Geiger also pointed out that there’s no guarantee the new buyer will keep those stores open.

“With the analysis that the value of the real estate is about 50% higher than the value of the stores that they’re going to be buying. So we fear that they could just unload these properties just as a real estate investment never selling a can of beans or gallon of milk.”

This region’s already had other grocery stores close in recent years, leaving some neighborhoods without one.

“The one about a mile north, the QFC, was closed four years ago,” said local resident Debbie Wheeler, who said she is now frequenting the Wedgewood Safeway in Seattle. Another local, Kiko Van Zandt, said she was also forced to find a new grocery store when the one she shopped near University Village in Seattle closed.

“I come and shop here twice a week. People are friendly. It usually has everything that I need. Right down the street, I was just sitting in a knitting group up the street on the way home.

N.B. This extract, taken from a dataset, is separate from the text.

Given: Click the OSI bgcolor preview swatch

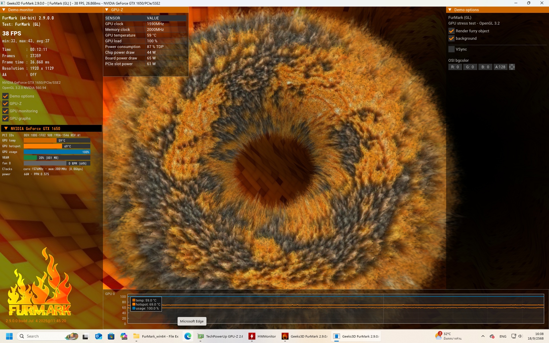Looking at the screenshot, I should (x=512, y=67).

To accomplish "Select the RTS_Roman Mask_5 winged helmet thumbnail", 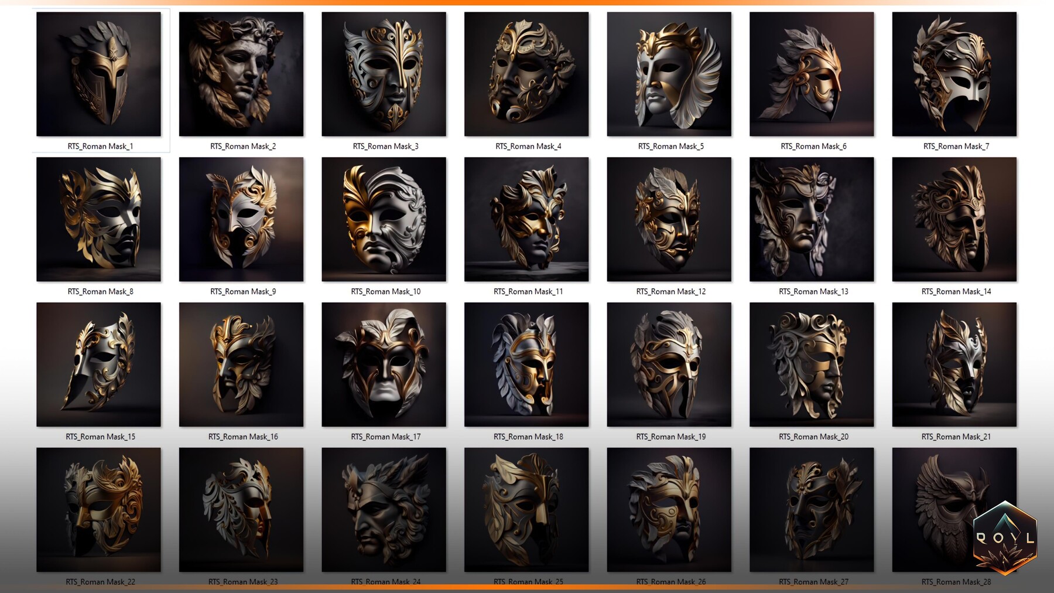I will [670, 73].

I can stop by, so the convenience and the people I think,” she explained as the reasons she likes this store.

“This is one of these things that connects with almost everybody. It’s almost uncanny how often people encounter a grocery store worker,” Geiger noted. He also argues that grocery workers will lose a lot of ground in bargaining new contracts.

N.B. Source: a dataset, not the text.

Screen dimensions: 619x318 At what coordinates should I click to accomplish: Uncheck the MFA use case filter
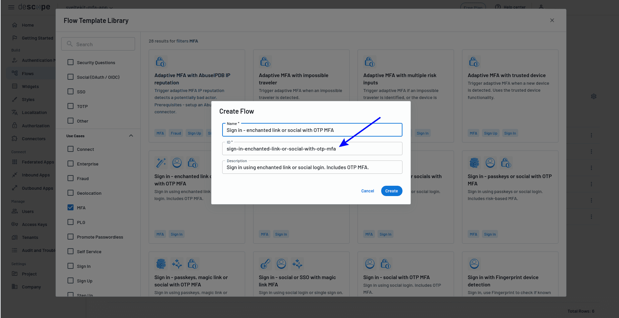70,207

“When you’re bargaining with them for a new agreement, you can kind of weigh one off of the other. But if there’s one company that could strike, there’s no leverage for the worker. That goes away,” Geiger said.

Even if C and S wholesale grocers kept stores like this one open, it’s not known if there would still be a pharmacy inside. The company right now operates and supports 7,500 independent supermarkets, but only one pharmacy.

The hearings in Portland that started Monday are expected to last at least two weeks.

A separate suit to stop the merger brought by Washington Attorney General Bob Ferguson is scheduled to begin in mid-September in the U.S. District Court in Seattle.